Silva has urged a rapid conclusion to negotiating a coalition government, so that Passos Coelho can attend the next European Union summit on June 23 as prime minister. The summit represents the first of many immediate and enormous challenges for Passos Coelho, because his European colleagues will be anxious to see that Portugal means to comply with the terms of the bailout deal agreed to in May. Portugal is obliged under the terms of the $114 billion loan to cut spending drastically, increase taxes, freeze state pensions and benefits, and reduce unemployment payments. And according to the deal, Lisbon will also need to privatize sectors of the economy -- including the state airline, the airport authority, and the freight division of the national railways -- to raise money. In addition, Portugal must postpone major infrastructure projects such as the high-speed rail link to Spain. Portugal’s ability to implement austerity successfully will not likely define the outcome of the wider Eurozone crisis.

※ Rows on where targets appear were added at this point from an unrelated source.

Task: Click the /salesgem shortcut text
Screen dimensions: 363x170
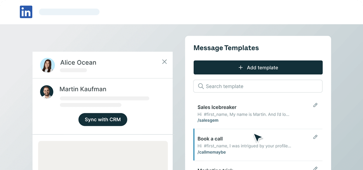Action: (x=208, y=120)
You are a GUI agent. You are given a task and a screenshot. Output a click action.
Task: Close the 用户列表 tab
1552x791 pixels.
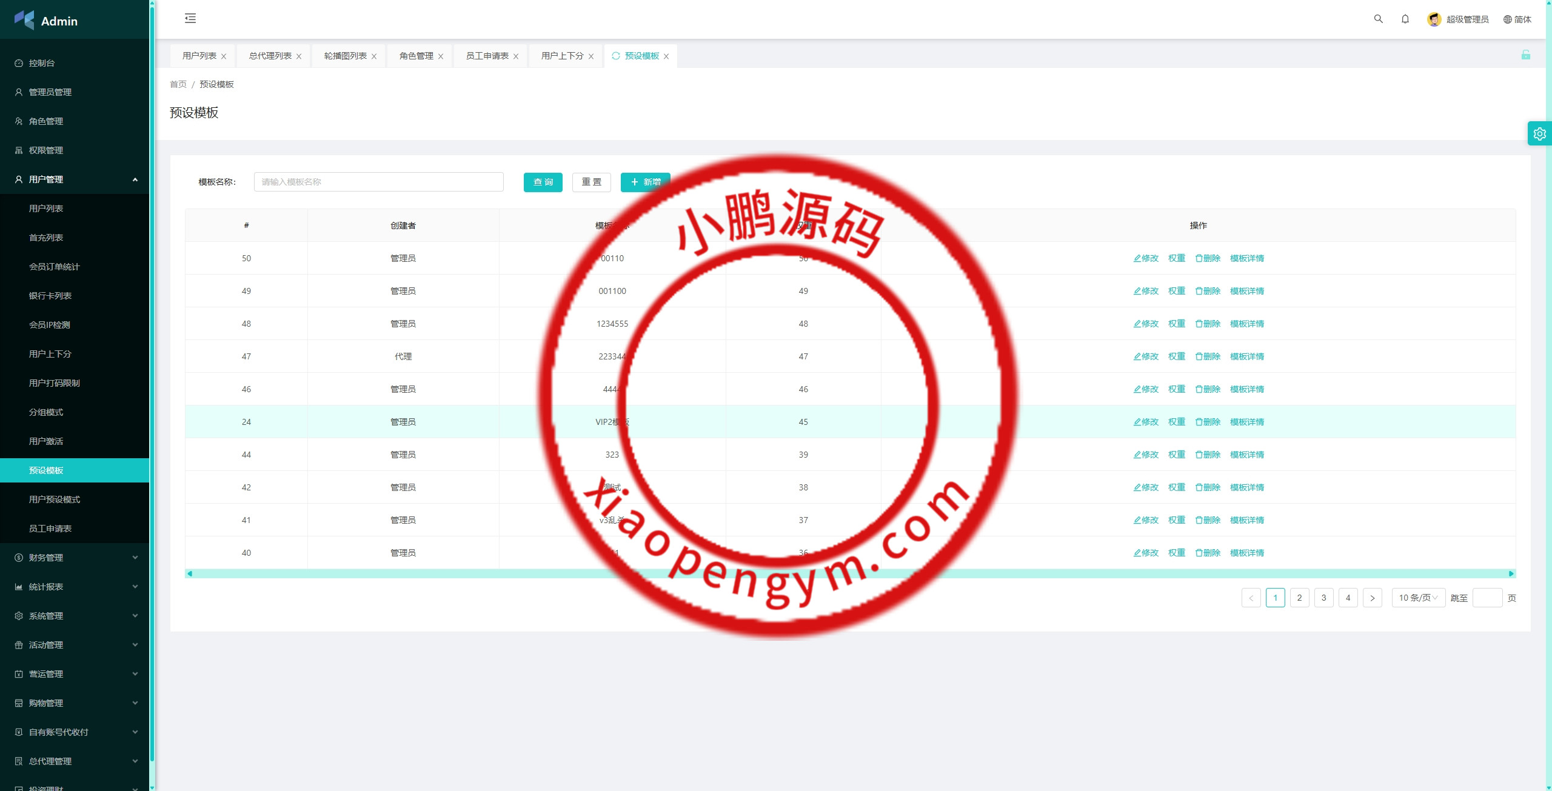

It remains unclear, however, whether these policies will reverse Portugal’s economic woes. As of May, Portuguese banks were estimated to have borrowed $68.75 billion from the European Central Bank. The country is already in a deep recession, and its economy is expected to retract a further two percent this year. Unemployment stands at 12.4 percent. The Bank of Portugal warned on June 7 that despite the "high economic and social costs" of the austerity program, it is imperative to avoid any delays in implementing it. It also urged Portuguese lenders to increase their capital ratios and sell off their loan portfolios and non-core assets to improve their loan-to-deposit ratios.


In response to the economic crisis, Passos Coelho has said that he will establish an independent authority to monitor public accounts and would, in fact, "go further" than the deficit reduction obligations Portugal has assumed under the austerity agreement. One problem faced by Passos Coelho in implementing the arrangement, however, is that some of his promised measures, such as freezing pensions and cutting health-care spending and social-welfare programs, may require a constitutional amendment. Since a two-thirds vote in parliament is required for such an amendment, he will need Socialist Party support. Although the Socialists agreed to the bailout deal in the first place, indicating that a cross-party agreement should be possible, they may behave differently in opposition. As in Greece and Spain, popular opposition to austerity may also arise.

The vulnerability in Europe's peripheral economies remains acute, and any one part of this delicate equation in Europe could break. Yet Portugal’s ability to implement austerity successfully will not likely define the outcome of the wider Eurozone crisis. The scale of Portugal’s problem is relatively small in the overall European reality. Either way, however, the PSD election victory does provide an opportunity for Portugal to confront its many challenges. Passos Coelho must lead Portugal in taking difficult steps to rescue its economy and become more competitive on the global stage.